The question of connecting college to compensation is critical now because of the rising cost of tuition. Tuition at public 4-year universities has increased 26% over the last 10 years, and has risen over 35% in private schools. Every prospective college student must consider difficult questions of how they are going to pay for their education. And the problem is worse in our field of computer science. Many schools are charging “differential tuition” — increased cost of education for those pursuing technical degrees, with the assumption that a career in technology pays more so it will be easier to handle a greater load of debt. 

We set up an anonymous survey to answer this important question. We asked employees of tech companies about their alma mater, their total compensation for 2019, the years of experience they have on the job, and their current location. We then posted our survey on several tech industry-focused tech Reddit and Facebook groups. This resulted in a total of 60 responses that represented 25 schools, from “top-ranked” (and often the most expensive) schools like MIT, to large state schools such University of Michigan and UIUC, to smaller lesser known schools including Truman State University. Critically, we found that the university you go to has little to no predictive power of your earning potential, with experience and internships having the most correlation to higher earnings.

Our methodology for arriving at this conclusion was as follows: We first eliminated all the data points from people that were not working in software. This left a total of 50 responses. We then used data here to apply a cost-of-living adjustment to the salary data based on someone’s location. The place you live has a high impact on the amount employers are willing to pay you, so we can’t compare the amount of money you earn without taking into account how much it costs to live where you work. After doing this we found the median salary of folks that went to name brand private schools was only $8,000 higher than those with cheaper degrees (as compared to the $36,000 dollar “Ivy League” pay gap). To be statistically rigorous, we ran a T-test* between these two groups of data and found that the small differences between them were statistically insignificant (p-value that they were different was 0.17). This indicates a good sort of meritocracy in the tech industry that isn’t present in other lines of work. The graph below illustrates our data:


There are some limitations to the data set we collected. Like many other surveys there is certainly going to be a self-report bias, and our sample size also has to be kept in mind when drawing any conclusions. Despite these issues we think our survey begins to indicate that the college you go to matters less than people think. At least in technology there seems to be little correlation between the university you go to and your earning power. With this being said, the tech industry is by no means perfect. It suffers from widespread gender discrimination and underrepresentation of minority groups.

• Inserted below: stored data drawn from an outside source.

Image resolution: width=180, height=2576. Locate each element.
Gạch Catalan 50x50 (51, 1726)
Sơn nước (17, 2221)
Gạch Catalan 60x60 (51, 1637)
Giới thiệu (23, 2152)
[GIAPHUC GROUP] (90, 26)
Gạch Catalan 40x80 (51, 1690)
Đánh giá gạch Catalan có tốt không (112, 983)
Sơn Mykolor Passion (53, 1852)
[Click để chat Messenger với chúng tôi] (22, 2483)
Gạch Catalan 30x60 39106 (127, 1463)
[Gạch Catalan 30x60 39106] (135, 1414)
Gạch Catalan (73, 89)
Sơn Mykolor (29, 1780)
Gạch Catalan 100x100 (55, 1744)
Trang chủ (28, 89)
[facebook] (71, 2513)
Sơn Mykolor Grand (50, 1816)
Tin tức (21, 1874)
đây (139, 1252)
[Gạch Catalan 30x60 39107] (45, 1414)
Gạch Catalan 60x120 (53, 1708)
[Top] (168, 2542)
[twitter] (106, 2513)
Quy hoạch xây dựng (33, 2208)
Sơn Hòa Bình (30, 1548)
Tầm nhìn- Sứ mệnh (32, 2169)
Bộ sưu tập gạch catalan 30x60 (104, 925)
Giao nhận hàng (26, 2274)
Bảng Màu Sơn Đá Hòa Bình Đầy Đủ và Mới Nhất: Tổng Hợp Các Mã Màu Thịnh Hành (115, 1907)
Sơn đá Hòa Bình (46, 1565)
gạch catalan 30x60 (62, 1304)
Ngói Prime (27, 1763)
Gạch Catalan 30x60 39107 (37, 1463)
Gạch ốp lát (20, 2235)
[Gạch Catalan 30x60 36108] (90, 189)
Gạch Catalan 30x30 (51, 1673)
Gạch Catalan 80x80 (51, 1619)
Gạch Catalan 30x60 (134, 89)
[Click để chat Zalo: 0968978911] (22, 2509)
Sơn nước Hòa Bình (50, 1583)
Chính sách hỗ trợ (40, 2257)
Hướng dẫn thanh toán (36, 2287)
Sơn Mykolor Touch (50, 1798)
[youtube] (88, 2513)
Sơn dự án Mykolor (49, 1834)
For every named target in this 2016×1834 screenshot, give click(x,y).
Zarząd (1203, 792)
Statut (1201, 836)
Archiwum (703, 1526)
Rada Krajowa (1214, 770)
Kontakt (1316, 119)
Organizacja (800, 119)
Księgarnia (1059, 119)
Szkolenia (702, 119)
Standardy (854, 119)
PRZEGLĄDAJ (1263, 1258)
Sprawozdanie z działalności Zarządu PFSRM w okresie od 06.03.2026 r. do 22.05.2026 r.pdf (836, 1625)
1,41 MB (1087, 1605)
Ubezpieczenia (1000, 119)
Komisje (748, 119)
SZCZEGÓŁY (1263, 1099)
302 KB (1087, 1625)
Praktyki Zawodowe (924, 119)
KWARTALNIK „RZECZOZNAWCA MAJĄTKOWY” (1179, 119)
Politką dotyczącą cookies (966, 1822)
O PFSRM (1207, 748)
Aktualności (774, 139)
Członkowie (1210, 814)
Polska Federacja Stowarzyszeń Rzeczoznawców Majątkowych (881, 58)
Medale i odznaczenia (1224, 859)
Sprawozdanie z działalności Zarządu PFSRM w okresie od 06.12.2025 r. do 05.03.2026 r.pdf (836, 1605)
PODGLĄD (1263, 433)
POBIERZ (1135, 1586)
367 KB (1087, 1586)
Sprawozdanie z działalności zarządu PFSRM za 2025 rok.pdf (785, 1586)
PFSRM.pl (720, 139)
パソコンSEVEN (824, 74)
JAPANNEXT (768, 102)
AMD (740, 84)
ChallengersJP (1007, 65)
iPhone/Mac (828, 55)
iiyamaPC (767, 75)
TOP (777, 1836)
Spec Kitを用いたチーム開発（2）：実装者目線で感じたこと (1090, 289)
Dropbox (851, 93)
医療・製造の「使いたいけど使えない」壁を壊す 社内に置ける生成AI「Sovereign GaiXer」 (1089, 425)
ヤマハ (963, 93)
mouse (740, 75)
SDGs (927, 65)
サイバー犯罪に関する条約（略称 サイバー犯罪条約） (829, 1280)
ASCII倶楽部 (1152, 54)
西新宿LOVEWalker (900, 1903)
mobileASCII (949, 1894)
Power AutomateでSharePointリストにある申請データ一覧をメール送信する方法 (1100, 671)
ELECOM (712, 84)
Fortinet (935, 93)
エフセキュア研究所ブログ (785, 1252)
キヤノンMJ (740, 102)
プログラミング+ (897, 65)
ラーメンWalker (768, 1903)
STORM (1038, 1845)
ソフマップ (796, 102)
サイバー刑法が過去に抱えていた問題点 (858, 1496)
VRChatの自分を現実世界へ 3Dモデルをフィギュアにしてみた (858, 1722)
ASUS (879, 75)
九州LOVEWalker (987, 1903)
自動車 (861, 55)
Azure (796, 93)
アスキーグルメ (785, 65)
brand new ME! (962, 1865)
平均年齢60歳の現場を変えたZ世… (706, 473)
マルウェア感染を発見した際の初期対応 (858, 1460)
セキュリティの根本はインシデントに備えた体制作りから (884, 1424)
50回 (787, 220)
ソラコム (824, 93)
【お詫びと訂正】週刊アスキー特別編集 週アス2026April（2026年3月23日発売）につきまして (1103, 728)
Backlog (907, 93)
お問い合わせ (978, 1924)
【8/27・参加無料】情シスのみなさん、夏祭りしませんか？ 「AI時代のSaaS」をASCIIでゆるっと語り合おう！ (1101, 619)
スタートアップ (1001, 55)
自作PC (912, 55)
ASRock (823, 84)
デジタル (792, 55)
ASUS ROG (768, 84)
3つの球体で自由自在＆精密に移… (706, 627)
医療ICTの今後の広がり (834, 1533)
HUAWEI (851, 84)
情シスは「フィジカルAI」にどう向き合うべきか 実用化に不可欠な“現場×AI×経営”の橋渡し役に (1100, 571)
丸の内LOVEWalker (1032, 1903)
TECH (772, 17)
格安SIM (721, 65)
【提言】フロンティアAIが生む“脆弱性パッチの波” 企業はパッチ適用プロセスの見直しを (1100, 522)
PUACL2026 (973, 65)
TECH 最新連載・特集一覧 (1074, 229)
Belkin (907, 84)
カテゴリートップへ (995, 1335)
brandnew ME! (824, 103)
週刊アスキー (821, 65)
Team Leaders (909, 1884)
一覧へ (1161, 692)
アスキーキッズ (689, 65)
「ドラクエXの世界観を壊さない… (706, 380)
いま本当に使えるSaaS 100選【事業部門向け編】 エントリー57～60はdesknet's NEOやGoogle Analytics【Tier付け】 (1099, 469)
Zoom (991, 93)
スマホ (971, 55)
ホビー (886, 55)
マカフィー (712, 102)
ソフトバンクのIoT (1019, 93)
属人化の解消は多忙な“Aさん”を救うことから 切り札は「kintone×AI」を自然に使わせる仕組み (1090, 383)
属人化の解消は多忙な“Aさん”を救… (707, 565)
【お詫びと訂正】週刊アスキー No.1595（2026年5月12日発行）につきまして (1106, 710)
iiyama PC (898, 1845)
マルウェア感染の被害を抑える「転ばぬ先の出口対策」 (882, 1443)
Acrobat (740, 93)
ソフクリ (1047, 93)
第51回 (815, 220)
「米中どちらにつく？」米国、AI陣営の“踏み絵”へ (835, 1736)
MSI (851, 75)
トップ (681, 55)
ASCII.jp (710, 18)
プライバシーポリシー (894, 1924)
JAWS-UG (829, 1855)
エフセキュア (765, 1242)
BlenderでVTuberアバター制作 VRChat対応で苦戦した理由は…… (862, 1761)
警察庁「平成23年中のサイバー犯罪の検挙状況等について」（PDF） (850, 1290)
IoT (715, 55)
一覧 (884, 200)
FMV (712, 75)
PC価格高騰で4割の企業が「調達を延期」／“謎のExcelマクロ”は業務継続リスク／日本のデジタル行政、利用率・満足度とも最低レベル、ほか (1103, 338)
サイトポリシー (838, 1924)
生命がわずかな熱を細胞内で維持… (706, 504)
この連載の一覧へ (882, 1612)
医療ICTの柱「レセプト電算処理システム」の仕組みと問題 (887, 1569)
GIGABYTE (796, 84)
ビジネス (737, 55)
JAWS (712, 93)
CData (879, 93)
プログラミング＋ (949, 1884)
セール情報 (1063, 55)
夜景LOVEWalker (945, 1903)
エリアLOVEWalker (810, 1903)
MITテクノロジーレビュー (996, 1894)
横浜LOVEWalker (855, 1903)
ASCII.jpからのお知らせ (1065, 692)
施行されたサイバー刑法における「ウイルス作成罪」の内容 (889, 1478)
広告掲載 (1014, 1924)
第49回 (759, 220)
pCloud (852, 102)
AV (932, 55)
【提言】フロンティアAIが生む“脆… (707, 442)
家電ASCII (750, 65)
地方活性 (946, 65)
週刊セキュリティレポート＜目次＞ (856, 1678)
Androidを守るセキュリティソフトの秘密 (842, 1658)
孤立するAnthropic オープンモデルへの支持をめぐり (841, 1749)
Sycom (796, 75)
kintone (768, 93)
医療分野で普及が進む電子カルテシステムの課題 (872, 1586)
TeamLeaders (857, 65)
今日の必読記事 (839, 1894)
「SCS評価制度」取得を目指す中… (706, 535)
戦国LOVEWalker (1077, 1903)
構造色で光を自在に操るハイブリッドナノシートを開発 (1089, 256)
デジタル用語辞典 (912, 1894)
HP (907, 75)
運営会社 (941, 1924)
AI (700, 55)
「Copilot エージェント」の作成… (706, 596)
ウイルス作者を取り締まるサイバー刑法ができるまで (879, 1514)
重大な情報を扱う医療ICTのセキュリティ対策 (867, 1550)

However, unlike the American job market as a whole, it looks like your Alma mater is not a big deciding factor in the shape of your career.

This has important implications not only for tech employees but also college students. For tech-interested high school students deciding what college they want to attend, it may not be worth it to attend expensive private schools when their earning power will be the same if they went to a cheaper public university. University administrators have two tough questions to answer: why has the cost of education risen so rapidly over the last few decades for a service that hasn’t materially changed in years, and why does it look as if this rise in cost may not even have a justifiable return on investment? 

* A T-test is a statistical tool that measures the likelihood that the differences observed between two sets of data are the result of an external force, or merely random chance.